I realize that my own sense of smell is somewhat compromised by my smoking but the wife and daughters is not.
We have been in smoking rooms that my wife and daughters could not tell if tobacco had been smoked in the room or not.
It was in 4 and 5 star hotels but nonetheless...
Sounds funny, let me know if you see any.
Though Big Antitobacco (trial lawyers, professional "charity" shakedown/Democratic Party supporters like the American Cancer Society, etc.) doesn't want you to know about it, the reality is that tobacco just is nowhere near as dangerous as they'd deluded everyone into believing, especially if you're not genetically predisposed to such things as lung cancer.
Note that I'm not saying use of tobacco products has no risk or health detriments whatsoever; it obviously does. But the reality is that the vast majority of regular tobacco users will never have to deal with any serious health problem that can be directly tied to tobacco use. (Did you know that if you acquire any sort of cardiovascular disease, your heart problem is AUTOMATICALLY lumped into the statistics as a "tobacco-related disease" if you ever smoked regularly at any point in your life? Even if you don't get it until you're 90? Even though there is not one iota of direct evidence that your heart problem wasn't caused by genetic predisposition, old age, or anything else?)
It's a tradeoff, for sure. A heavy smoker is pretty certain to have a problem running marathons, and the odds of you getting something as a result of tobacco use are definitely a lot better than they are of winning the lottery. (I believe the lung cancer rate amongst lifetime heavy smokers is 1 in 100, for example. But I bet most people think the lung cancer rate is more like 1 in 5.)
George Burns smoked like a fiend, and lived to 100. Andy Kaufman never touched a cigarette in his life and died of a particularly nasty form of lung cancer at age 35. The connections just are not as simple and clear-cut as Big Antitobacco has tricked you into believing.
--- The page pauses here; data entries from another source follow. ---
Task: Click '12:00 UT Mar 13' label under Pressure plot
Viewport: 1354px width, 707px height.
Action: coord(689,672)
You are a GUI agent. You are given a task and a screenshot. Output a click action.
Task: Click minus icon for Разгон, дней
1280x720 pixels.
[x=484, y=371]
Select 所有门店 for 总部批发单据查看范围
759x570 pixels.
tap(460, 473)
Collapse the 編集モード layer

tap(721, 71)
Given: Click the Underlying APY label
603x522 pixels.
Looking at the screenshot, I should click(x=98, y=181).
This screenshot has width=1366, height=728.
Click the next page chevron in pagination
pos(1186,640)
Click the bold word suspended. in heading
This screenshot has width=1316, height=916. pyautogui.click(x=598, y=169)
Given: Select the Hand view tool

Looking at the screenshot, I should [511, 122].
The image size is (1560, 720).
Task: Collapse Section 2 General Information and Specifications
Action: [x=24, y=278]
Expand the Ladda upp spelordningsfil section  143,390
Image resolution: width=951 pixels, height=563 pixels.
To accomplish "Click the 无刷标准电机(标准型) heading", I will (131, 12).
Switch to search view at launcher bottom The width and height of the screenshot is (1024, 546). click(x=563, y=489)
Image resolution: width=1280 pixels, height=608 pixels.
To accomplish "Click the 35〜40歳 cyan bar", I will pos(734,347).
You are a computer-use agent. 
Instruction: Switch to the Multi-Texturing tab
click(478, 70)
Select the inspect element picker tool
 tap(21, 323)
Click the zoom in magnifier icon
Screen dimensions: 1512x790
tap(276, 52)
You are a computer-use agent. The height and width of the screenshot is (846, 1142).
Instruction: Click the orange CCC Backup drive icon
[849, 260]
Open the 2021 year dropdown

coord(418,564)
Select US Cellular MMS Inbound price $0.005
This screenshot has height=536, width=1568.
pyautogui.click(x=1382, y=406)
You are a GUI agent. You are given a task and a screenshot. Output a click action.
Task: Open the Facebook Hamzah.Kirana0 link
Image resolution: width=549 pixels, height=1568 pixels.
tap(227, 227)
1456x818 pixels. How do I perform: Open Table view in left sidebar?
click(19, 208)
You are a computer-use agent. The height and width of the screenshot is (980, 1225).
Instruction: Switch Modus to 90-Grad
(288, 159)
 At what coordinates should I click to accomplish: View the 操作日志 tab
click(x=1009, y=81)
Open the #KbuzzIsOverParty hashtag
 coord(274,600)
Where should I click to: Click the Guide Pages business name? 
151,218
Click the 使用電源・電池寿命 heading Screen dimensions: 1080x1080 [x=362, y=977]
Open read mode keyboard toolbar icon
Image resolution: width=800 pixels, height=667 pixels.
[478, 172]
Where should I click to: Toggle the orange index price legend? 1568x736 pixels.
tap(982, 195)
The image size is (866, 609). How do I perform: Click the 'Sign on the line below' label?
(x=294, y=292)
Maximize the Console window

By the way, they're about to start offering a test to let you see if you have the gene that makes you particularly susceptible to lung cancer. It's going to become very interesting over the next couple of decades, as science and technology advance forward and discover new ways to treat, cure and eventually prevent the medical problems caused by tobacco usage, at the same time as tobacco companies manage to develop truly safer cigarettes. The libs are going to have complete breakdowns in twenty years or so when teenagers start taking up smoking again in droves because most of the risks have been eliminated, and the public starts demanding to be allowed to smoke in public again.
/hyperbole
No, smokers think that if there's no visible smoke, then there's no longer even the potential of any health threat to the next guest. You see, when the "studies" decrying the health threat of second hand smoke were thoroughly debunked, the anti-smoking crusade had to quietly adopt the "we just don't like the smell" line. Hoosierskypilot has somewhat more adroitly adopted the dual "it's for the children/it keeps my taxes high" gambit. Both are lacking, in my opinion. Which one do you subscribe to?
The hotel room was probably the only place the poor sap had left in which to smoke.
That's what killed my mother, too. Only, I thought it was "oat cell." No matter.
But, you're right. Our folks grew up in a time when cigarettes were advertised as helping one breath better. Now we know better.
That's why I'm amazed when I read about smoking being on the rise among teenagers.